Jim Short, American Museum of Natural History; Kathleen Tinworth, ExposeYourMuseum LLC
In this session, presenters discuss how museum-based research and development projects in New York City and Denver are transforming formal-informal collaborations to improve science learning and teaching in urban school systems. Urban Advantage (UA) programs in both cities will share challenges and lessons learned from projects aimed at scaffolding students’ interests, building on what they know, and providing experiences to engage students directly in scientific inquiry. Presenters will discuss teacher professional development and broad access to high-quality STEM learning opportunities.
About the Presenters:
Jim Short, Director, Gottesman Center for Science Teaching and Learning, American Museum of Natural History
Jim Short is the director of the Gottesman Center for Science Teaching and Learning in the Education Department of the American Museum of Natural History. He is the PI of Urban Advantage, a formal/informal partnership program in science education with seven other informal science education institutions and the New York City Department of Education that serves over 120 middle schools and almost 400 science teachers. In the past, Short has worked at Denver Public Schools as a science curriculum coordinator. As a result of his work, the district implemented a new district-wide science program that included several inquiry-oriented, research-based science curricula that were developed for elementary, middle school, and high school science. Short also worked at the Biological Sciences Curriculum Study (BSCS) for five years, after 11 years of working in schools as a teacher and science administrator. He worked in the BSCS Center for Professional Development and was the project director of the Science Curriculum Implementation Center and director of the National Academy for Curriculum Leadership. His work at BSCS helped develop the National Academy for Curriculum Leadership into an intensive professional development and technical assistance program supporting the implementation of K–12 standards-based, inquiry-oriented instructional materials in science education. Short was also the director of science education for Edison Schools and has 10 years of teaching experience at the middle and high school levels. Short received his BS in Biology from Rhodes College, a MEd in Science Education from the Peabody College for Teachers at Vanderbilt University, and his EdD in Curriculum and Teaching with an emphasis on Educational Leadership and Professional Development from Teachers College at Columbia University.

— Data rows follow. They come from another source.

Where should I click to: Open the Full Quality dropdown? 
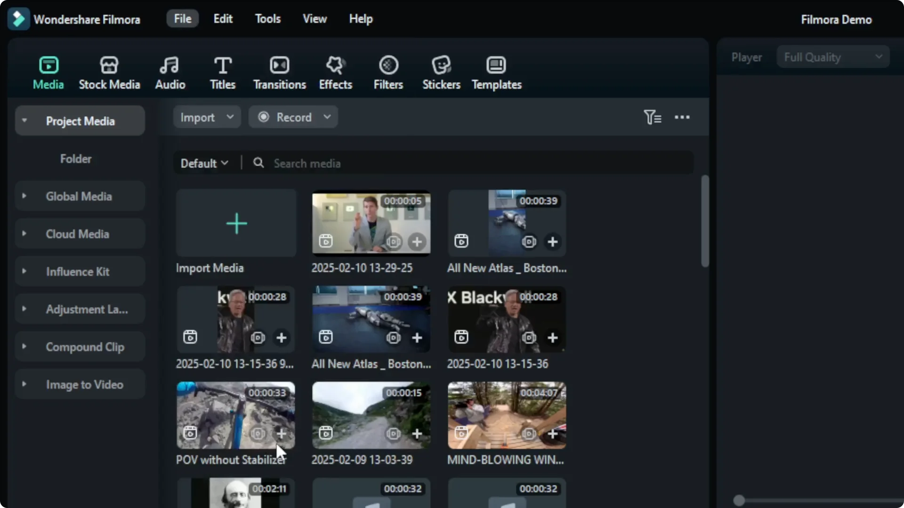point(832,56)
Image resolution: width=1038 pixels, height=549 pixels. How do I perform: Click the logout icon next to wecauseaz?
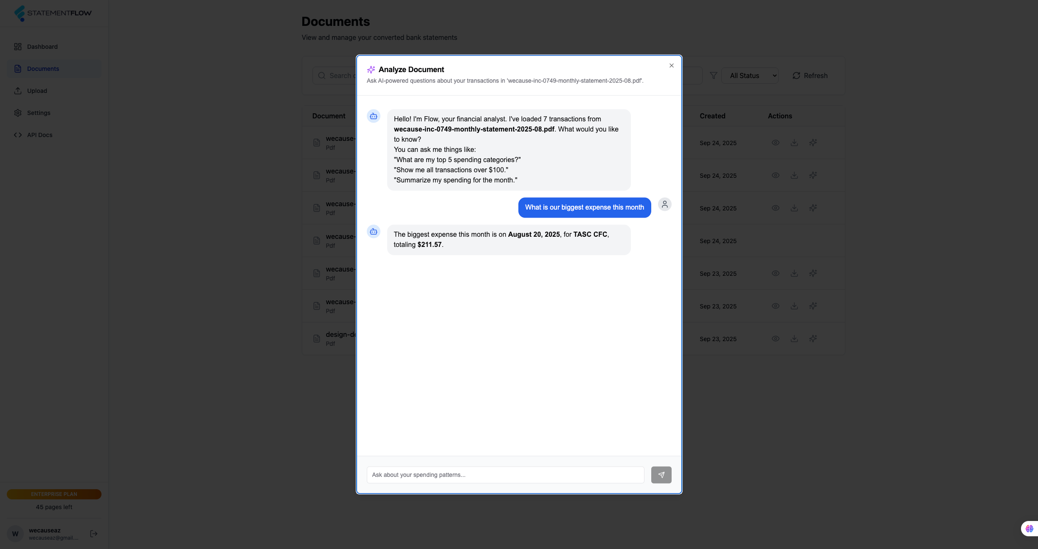tap(93, 533)
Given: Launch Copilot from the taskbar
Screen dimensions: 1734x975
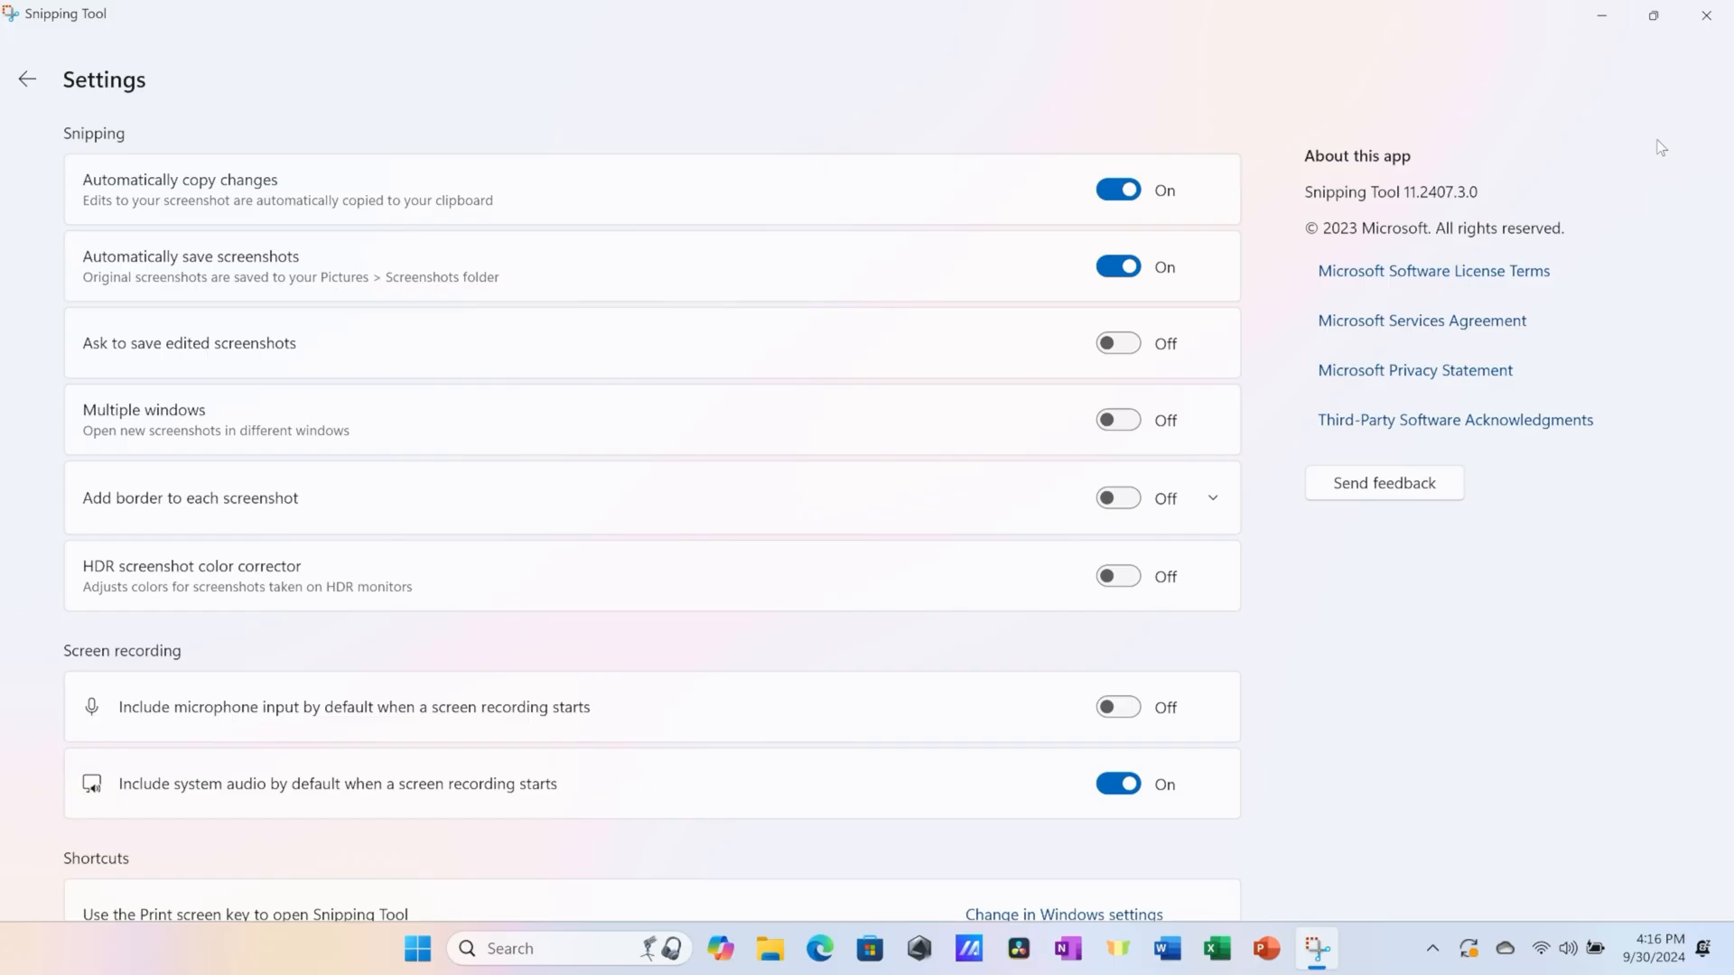Looking at the screenshot, I should click(x=720, y=948).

Kathleen Tinworth, Principal, ExposeYourMuseum LLC
Prior to becoming a principal at ExposeYourMuseum, Kathleen Tinworth led the Department of Audience Insights (formerly called Visitor Research & Program Evaluation) at the Denver Museum of Nature & Science (DMNS) since 2007. She is the research lead on grants from the National Science Foundation, NASA, and the Institute of Museum and Library Services (IMLS). Tinworth is PI of the Efficacy Study of Metropolitan Denver's Urban Advantage Program: A Project to Improve Scientific Literacy Among Urban Middle School Students. She also leads the Denver-area Evaluation Network, a collaboration of 12 area cultural institutions committed to measuring audience outcomes across diverse informal learning settings and supported by IMLS. In addition to Tinworth’s role at DMNS, she offers limited research and evaluation consultancy services through ExposeYourMuseum LLC. Her primary areas of research are non-visiting audiences, evaluation capacity building, online/social media/mobile evaluation, and data visualization. Tinworth is a board member of the Visitor Studies Association and co-chair for the Arts, Culture, and Audience group of the American Evaluation Association. She graduated from New York University and holds an MS in Investigative Psychology from the University of Liverpool (England).